Answer with one number only: how many lines in this material contain the word "button"?

##### Exercise material #####

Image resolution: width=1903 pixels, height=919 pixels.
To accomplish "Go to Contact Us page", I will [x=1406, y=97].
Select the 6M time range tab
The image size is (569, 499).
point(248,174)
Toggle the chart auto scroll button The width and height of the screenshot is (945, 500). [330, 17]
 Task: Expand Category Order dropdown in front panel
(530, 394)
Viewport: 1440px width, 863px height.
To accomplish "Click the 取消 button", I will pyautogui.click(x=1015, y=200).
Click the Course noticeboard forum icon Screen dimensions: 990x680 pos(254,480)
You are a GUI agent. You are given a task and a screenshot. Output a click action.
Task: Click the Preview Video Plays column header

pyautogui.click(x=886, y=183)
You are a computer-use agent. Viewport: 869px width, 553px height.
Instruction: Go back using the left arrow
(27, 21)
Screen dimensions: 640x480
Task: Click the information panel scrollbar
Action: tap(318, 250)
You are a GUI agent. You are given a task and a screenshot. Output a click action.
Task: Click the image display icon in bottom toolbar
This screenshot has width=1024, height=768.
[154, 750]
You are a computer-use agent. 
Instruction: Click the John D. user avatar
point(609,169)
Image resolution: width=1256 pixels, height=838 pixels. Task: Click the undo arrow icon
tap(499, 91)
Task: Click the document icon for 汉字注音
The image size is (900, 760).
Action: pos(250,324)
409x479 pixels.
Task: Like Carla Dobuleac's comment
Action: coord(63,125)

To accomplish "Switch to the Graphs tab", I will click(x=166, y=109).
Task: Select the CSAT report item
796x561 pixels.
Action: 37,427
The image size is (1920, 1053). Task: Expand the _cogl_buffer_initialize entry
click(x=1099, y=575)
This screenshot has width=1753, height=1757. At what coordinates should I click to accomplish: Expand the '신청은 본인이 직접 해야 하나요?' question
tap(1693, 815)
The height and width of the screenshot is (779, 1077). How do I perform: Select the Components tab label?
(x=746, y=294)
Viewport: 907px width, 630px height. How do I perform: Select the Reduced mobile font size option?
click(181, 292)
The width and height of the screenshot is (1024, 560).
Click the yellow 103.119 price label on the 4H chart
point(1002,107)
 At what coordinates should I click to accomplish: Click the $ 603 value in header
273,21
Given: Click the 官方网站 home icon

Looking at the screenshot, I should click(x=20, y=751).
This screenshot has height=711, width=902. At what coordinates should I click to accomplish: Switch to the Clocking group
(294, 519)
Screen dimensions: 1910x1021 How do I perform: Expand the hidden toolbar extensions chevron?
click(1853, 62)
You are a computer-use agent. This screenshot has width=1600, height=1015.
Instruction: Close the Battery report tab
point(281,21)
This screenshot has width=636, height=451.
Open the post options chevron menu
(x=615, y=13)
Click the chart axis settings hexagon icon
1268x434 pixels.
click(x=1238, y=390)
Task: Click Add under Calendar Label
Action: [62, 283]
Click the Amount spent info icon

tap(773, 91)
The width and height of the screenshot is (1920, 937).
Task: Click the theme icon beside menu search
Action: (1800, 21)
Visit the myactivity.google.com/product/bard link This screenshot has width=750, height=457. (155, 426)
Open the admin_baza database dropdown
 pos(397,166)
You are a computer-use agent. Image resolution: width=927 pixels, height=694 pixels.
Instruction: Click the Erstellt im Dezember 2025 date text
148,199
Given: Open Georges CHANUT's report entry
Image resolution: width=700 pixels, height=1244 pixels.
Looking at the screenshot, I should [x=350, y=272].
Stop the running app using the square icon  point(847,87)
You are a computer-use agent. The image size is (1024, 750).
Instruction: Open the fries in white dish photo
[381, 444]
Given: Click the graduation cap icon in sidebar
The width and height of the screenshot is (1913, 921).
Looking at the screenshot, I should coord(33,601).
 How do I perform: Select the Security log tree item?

#####

▶ _Solution_:
2